Konrad’s raid first of many sweeps
The Saturday night sweep at Konrad’s that resulted in the arrest of 54 people, most of them underage Syracuse University students, is just the first in a series of about eight sweeps that will look to prevent the access of alcohol to minors.
Funded by an $18, 500 grant from the Governor’s Traffic Safety Committee, officials have been on the drawing board for Operation Prevent for at least a month-and-a-half, said Sgt. Joel Cordone, operations supervisor at the Syracuse Police Department. Officers were surprised by the 51 fictitious licenses they seized at Konrad’s, he added.
In partnership with the New York State Department of Motor Vehicles, New York State Liquor Authority, Onondaga District Attorney’s Office and Syracuse University Public Safety, the operation will target premises and conduct alcoholic beverage control checks where agencies suspect that minors gain access to alcohol. They are also investigating where the false identifications are manufactured. Police could not disclose what those premises will be and how soon they will be swept.
The operation does not seek to focus on bars, but rather on the minors who use fraudulent identifications and consume alcohol, Cordone said.
Konrad’s was the first target for Operation Prevent because officials say they had received numerous complaints from neighbors, the liquor authorities and concerned parents that underage students were drinking there regularly.
Three Konrad’s bartenders were charged with selling alcohol to minors, and the bar was referred for review to the Board of Alcoholic Beverage Control, which could fine or suspend the license of the establishment.
In an effort to increase I.D. verification at the bar, Konrad’s owner John Cadorette is already in talks with “InterCheck” and may soon use a computerized system to swipe licenses and check for proof that the I.D. holder is of legal age.
“The reason we haven’t done it yet is because of the expense — it’s $3,000,” Cadorette said.
Cadorette also defends his staff and will enforce that all bartenders check identification before serving drinks.

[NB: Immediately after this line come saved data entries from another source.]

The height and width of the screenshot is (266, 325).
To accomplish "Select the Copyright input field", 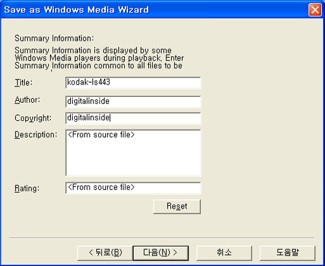I will click(133, 118).
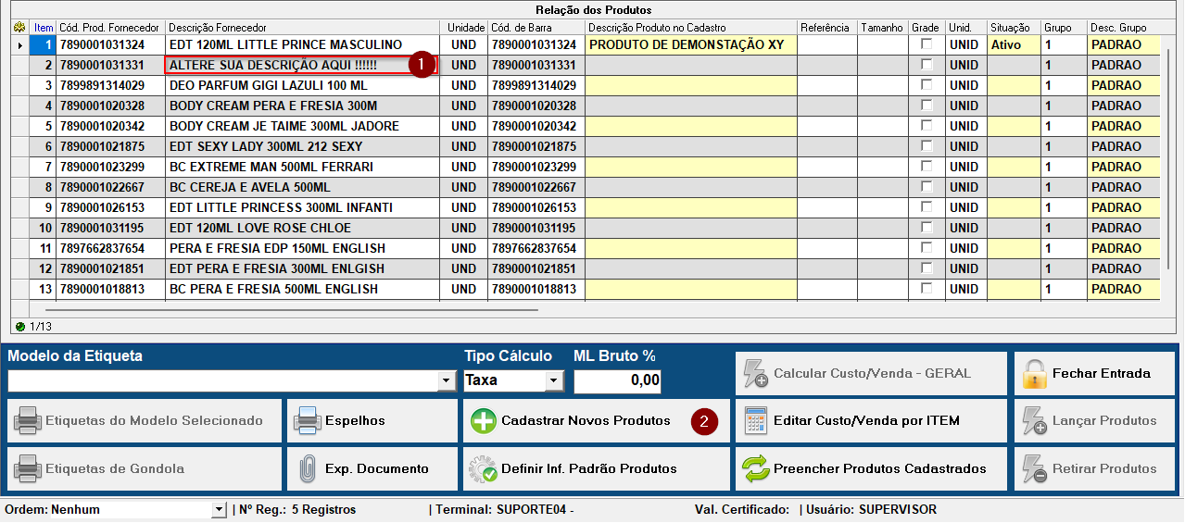Click the ML Bruto % input field
This screenshot has height=523, width=1185.
click(x=618, y=380)
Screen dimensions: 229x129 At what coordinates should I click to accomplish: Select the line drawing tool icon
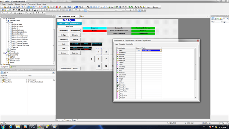pos(86,7)
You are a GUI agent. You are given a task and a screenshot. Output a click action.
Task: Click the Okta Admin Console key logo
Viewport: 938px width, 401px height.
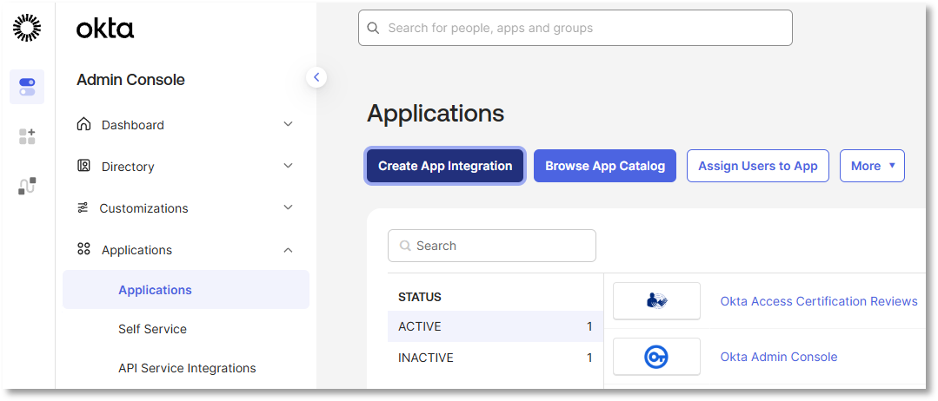pyautogui.click(x=656, y=357)
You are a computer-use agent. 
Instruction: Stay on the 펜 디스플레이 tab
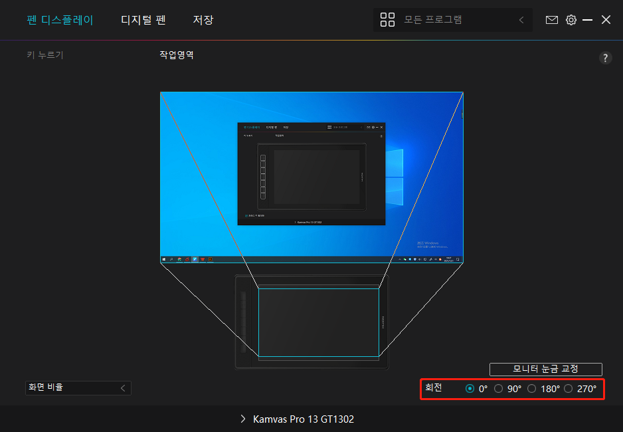pyautogui.click(x=60, y=20)
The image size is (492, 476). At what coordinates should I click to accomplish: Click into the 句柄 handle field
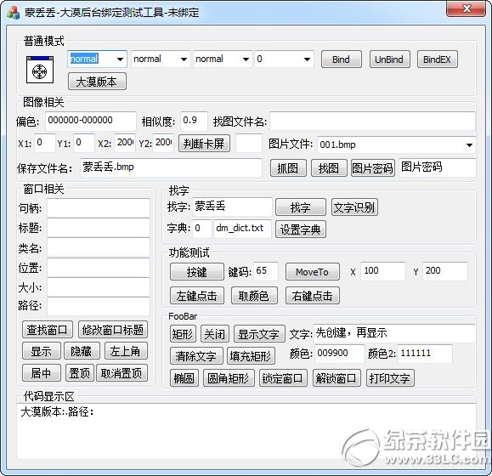click(x=99, y=208)
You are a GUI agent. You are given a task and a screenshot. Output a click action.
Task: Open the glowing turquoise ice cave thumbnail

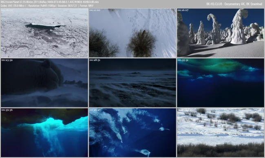tap(44, 133)
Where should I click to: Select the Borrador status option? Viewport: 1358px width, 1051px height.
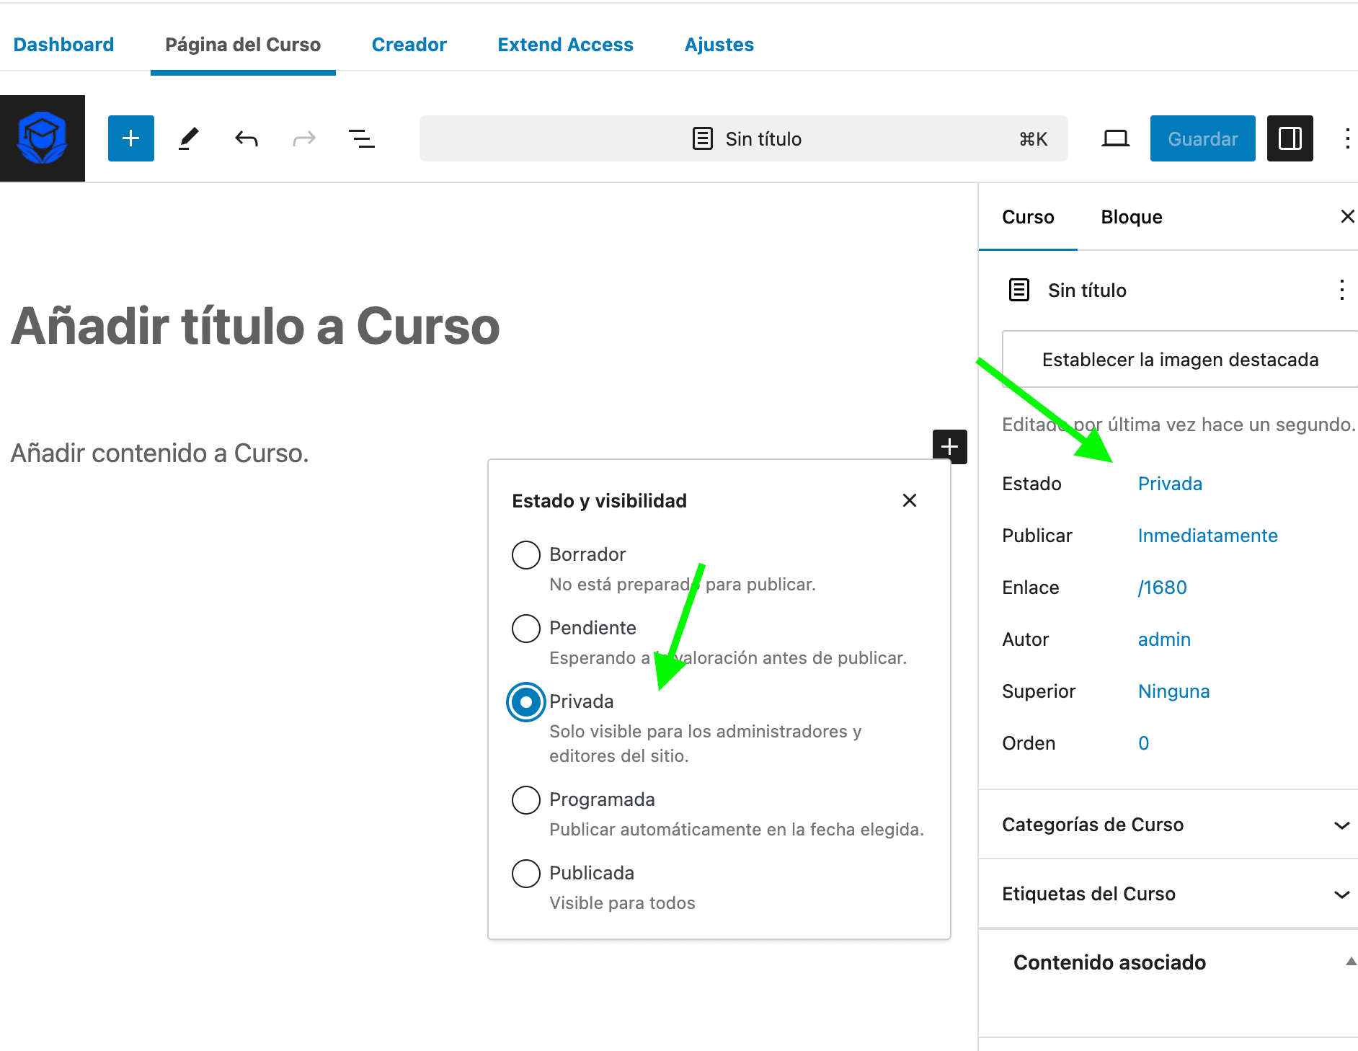[526, 555]
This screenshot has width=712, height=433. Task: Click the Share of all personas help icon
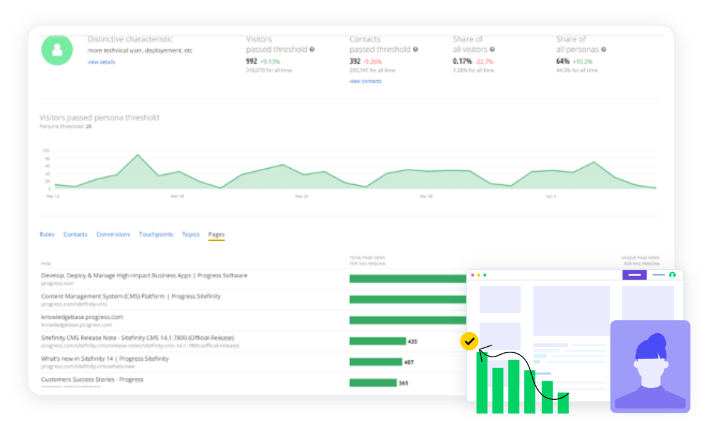[603, 49]
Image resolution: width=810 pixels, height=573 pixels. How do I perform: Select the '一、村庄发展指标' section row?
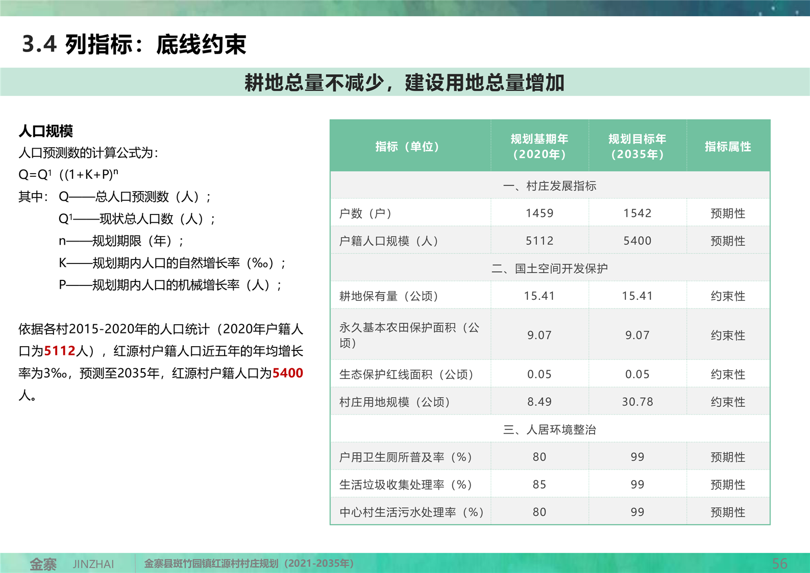[550, 186]
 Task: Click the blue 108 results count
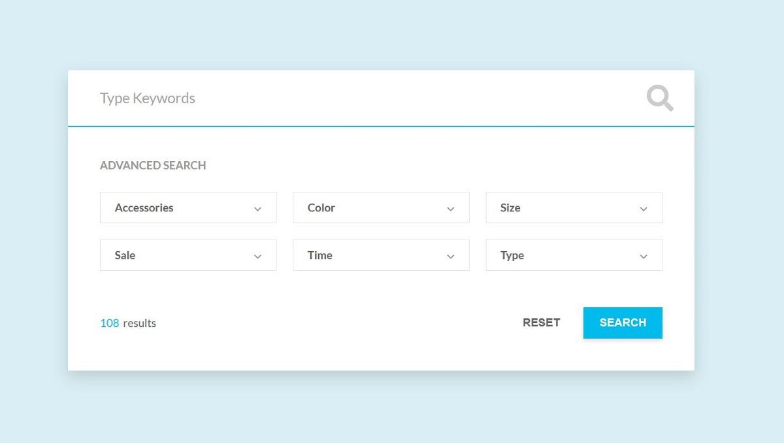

“They’re good people and they were doing their job to the best of their ability,” Cadorette said. “It’s a very tough thing to do when you’re busy but we’ll do it.”
Cadorette has also contacted his attorneys should the Board of Alcoholic Beverage Control find the bar in any violations; however, he supports the effort of the operation.
“They have to start somewhere,” he said. “It’s going to send the right message and I can honestly say police were professional and treated the kids with respect.”
SU students have already began contacting the university’s Student Legal Services for advice or legal representation.
“There have been 7 or 8 students that contacted our office,” said Gary Sommer, director of Student Legal Services.
A few of the cited students were concerned in particular about the court date they face, which lands during Spring Break, but legal services is in the process of requesting a change of date, Sommer said.
“I think the city court is cooperating with us and I’m optimistic that we can get the court date changed for those students,” Sommer said. “Students with questions should call our office but we will not be sure till next week about the court.”
Operation Prevent officials say that students are likely to face a responsibility project for their legal violations, and SU students were also referred by Public Safety to the Office of Judicial Affairs.
“It is certainly our intention that students in these alleged violations will be contacted like any other student who violates the code of conduct,” said Patrick McPeak, judicial affairs counselor. “Anytime there is an allegation, there will be a resolution process to determine whether you are responsible.”